First I had it write stories based on the pages and components. I had obviously to review the work and further add more cases.
Then I had it generate a markdown file where it documented the purpose and usage and apis for those and combined it with user stories written in our project management tool which I copy pasted in different files. It helped our user stories are written in a gerkin-like fashion (when/and/or/then) which is computer-friendly.
As most of the components had unique identifiers in terms of data-test attributes I could further ask it to implement more e2e cases.
Overall I was very satisfied of the cost/benefit ratio.
Stories were the most complicated part as Cursor tended to redeclare mocks multiple times rather than sharing them across, and it wasn't consistent in the API choices it made (storybook has too many ways to accomplish the same thing).
E2Es with Playwright were the easiest part, the criticism here was that I used data attributes (which users don't see) over elements like text.
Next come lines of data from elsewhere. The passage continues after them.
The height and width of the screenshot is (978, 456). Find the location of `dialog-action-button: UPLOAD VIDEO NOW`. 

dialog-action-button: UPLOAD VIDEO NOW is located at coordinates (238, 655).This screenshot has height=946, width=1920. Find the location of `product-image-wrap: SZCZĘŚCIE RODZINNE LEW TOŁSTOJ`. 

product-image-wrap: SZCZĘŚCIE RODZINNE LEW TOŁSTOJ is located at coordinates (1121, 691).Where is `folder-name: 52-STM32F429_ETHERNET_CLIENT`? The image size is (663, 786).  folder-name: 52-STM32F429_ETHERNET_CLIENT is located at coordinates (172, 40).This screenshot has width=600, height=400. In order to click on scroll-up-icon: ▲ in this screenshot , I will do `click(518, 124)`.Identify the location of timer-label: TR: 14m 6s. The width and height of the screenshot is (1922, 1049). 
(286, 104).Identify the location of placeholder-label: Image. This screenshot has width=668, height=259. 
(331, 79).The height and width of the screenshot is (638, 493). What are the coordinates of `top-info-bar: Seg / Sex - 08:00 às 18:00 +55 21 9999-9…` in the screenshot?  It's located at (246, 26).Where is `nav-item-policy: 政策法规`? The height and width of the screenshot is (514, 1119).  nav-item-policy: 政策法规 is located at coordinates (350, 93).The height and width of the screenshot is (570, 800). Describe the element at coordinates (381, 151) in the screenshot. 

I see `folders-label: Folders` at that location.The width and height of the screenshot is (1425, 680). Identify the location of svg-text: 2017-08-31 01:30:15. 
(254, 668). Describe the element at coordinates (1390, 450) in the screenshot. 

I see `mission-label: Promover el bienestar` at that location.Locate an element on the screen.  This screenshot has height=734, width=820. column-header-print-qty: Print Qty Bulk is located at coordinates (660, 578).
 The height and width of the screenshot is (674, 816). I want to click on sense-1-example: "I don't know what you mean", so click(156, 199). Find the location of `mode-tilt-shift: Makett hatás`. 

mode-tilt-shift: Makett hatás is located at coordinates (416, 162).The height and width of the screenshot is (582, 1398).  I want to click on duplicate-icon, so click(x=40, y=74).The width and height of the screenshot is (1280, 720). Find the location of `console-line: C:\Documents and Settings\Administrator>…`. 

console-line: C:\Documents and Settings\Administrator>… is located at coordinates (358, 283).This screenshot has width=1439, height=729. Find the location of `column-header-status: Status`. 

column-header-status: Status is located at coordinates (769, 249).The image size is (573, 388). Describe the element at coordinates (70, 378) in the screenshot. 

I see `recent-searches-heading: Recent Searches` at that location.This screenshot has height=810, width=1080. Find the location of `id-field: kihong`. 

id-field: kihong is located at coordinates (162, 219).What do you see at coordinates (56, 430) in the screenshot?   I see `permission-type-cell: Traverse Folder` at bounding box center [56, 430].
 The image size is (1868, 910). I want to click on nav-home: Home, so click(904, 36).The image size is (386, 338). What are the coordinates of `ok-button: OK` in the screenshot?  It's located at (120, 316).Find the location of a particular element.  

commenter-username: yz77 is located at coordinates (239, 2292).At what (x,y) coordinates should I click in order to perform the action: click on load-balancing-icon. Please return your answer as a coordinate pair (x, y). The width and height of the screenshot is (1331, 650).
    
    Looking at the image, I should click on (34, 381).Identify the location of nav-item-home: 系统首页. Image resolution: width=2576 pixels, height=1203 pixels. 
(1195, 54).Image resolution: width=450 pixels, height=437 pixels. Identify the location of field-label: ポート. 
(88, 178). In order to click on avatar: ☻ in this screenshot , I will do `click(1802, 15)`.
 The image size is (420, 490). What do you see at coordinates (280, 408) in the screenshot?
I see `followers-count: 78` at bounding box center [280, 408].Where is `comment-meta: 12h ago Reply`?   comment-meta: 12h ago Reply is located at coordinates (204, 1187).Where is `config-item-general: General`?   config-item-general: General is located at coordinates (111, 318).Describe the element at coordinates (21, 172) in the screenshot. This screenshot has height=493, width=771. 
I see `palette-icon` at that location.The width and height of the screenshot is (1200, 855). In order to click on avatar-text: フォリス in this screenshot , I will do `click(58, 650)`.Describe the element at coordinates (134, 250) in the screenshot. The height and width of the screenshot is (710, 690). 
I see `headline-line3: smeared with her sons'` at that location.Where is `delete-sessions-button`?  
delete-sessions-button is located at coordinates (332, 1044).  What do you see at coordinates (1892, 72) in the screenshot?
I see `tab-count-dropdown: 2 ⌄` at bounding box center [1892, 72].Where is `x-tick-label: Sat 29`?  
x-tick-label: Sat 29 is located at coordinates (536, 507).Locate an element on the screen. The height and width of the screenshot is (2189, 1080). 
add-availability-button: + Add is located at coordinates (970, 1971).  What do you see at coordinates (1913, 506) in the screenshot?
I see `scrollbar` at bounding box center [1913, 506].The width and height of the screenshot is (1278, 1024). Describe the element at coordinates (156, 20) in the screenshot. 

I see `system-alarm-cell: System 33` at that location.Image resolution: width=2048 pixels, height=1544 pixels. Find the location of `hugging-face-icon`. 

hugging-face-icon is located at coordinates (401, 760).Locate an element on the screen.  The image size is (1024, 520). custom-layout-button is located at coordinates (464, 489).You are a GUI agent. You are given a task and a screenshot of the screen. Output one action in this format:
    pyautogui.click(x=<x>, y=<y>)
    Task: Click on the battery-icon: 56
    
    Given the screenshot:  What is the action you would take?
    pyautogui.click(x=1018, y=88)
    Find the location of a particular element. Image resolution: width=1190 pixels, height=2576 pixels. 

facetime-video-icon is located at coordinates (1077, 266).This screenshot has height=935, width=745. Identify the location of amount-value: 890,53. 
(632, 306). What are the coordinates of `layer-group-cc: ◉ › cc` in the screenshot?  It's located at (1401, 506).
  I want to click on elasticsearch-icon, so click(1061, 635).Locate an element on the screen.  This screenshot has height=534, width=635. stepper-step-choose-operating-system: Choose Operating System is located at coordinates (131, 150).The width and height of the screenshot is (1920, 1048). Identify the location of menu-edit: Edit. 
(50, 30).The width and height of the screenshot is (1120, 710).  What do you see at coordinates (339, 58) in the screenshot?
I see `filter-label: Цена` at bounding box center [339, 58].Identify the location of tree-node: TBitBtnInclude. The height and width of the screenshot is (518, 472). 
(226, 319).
I very much agree with that, as I myself am a fan of testing the way that users would. Problem is that as our application is localized I had to compromise in order to keep them parallel and fast, as many tests do change locale settings which was interfering, as new pages loading had a different locale then expected. I'm not the only one using such attributes for testing, I know it's common practice in big cushy tech too.
One thing I want to note, you can't do it in few prompts, it feels like having to convince the agent to do what you ask him iteratively.
I'm still convinced of the cost/benefits ratio and with practice you get better at prompting. You try to get to the result you want by manual editing and chatting, then feed the example result to generate more.
> One thing I want to note, you can't do it in few prompts, it feels like having to convince the agent to do what you ask him iteratively.
Success with current day LLMs isn't about getting them to output perfect code. Having them do the pets their good at - rough initial revs - and then iterating from there, is more effective. The important metric is code (not LoC, mind you) that gets checked into git/revision control and sent for PR and merged. Realizing when convincing the LLM to output flawless code ends up taking you in circles and is unproductive, while not throwing away the LLM as a useful tool is where the sweet spot is.
In my experience since cursor doesn't know how a frontend app looks like nor can it run a browser, the tests it writes are often inane.
Can you tell me what testing stack do you use, and how do you approach the process of writing large tests for mature codebases with cursor?